I understand (myself included) - "I don't have the time!" - nobody really does, I guess - so maybe we need to make the time? Even if it is just to isolate the issue, that could go a long way towards the solution.

Instead of bitching about this issue, let's help fix the problem. Where Electon seems to shine, above and beyond say, "C++/QT" - is that it has real traction. It's a single ecosystem that leverages stuff a lot of people already know. More people know web technologies than know C++/Qt (ok - citation needed and all that - but I'm pretty certain it's true). It's also (probably?) cheaper to higher them. So companies do that.

While it would be great if our web ecosystem were composed of C++, Qt, etc - it isn't, and it isn't likely to change. Companies want stuff fast, they want stuff cheap. Most people don't care if things are bloated or slow, or what they are written in, as long as they work (this has been the truth forever, of course).

So we might as well get used to it - and try to make it better. In the long run, it will only help us.

>Created 18 minutes ago

I didn't know 'open source project shill' was an occupation. I'm feeling audacious, I'll bite.

You run three electron apps simultaneously and don't care, but your users are not running on heptacore 16GB RAM machines. They care, a hell of a lot.

Hell, even I with an heptacore and 16GB RAM care when Electron apps appropriate two full cores to render shit a CPU from 15 years ago could have done with native technologies.

I run the following browser-based apps, concurrently, every day:

Atom (electron), Discord (electron), Spotify (electron-like), App Store (webkit), Steam (webkit), Safari, Chrome.

I have all of these running, without a single problem. Performance is great.
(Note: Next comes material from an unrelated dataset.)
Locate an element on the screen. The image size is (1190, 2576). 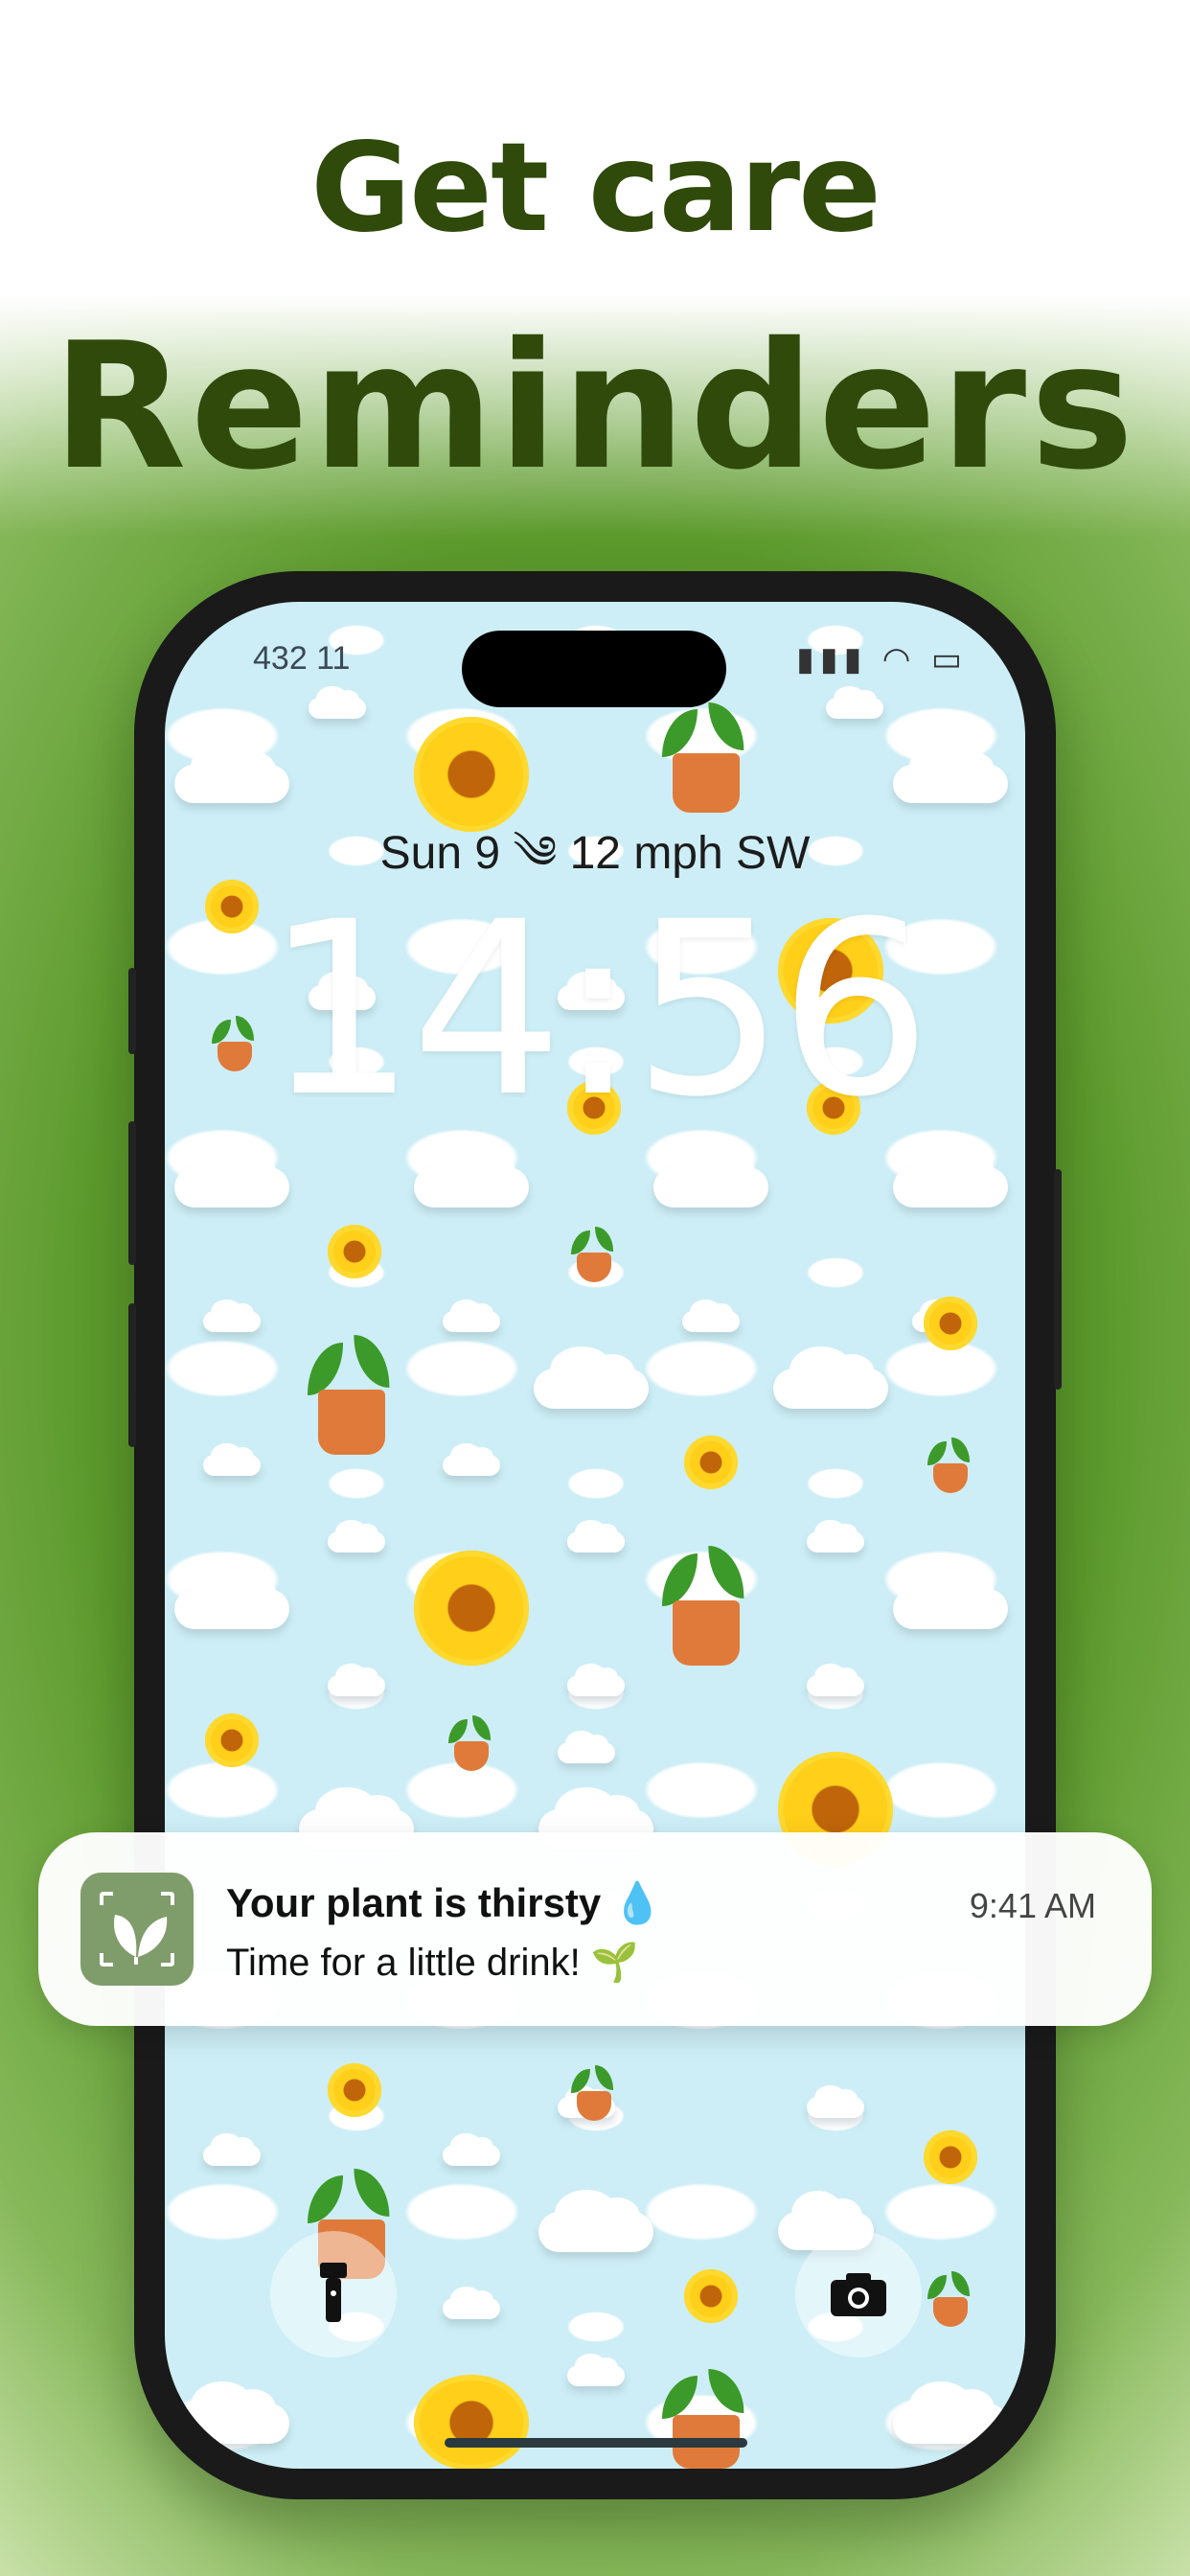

I don't need a "heptacore 16GB RAM machine" to do it - I run all of this on a 2016 Retina MacBook. The 8GB RAM, 1.2GHz dual core Intel M5, passively cooled ultrabook.

So, what was it you were saying again?

>Atom (electron)

50% CPU by staying idle.

>Discord (electron)

Does better, only uses one full core, 25% CPU!

> Spotify (electron-like)

Actually one that doesn't decide my cores belong to it, thankfully.

>webkit derivatives

Steam notwithstanding because only parts of it are webkit and is uses CEF, these are not wrappers around chrome repurposed.

>I run all of this on a 2016 Retina MacBook. The 8GB RAM, 1.2GHz dual core Intel M5, passively cooled ultrabook.

It's almost as if you were running on the same hardware as these people develop it on and care about when they dirnk their lattes in a Starbucks.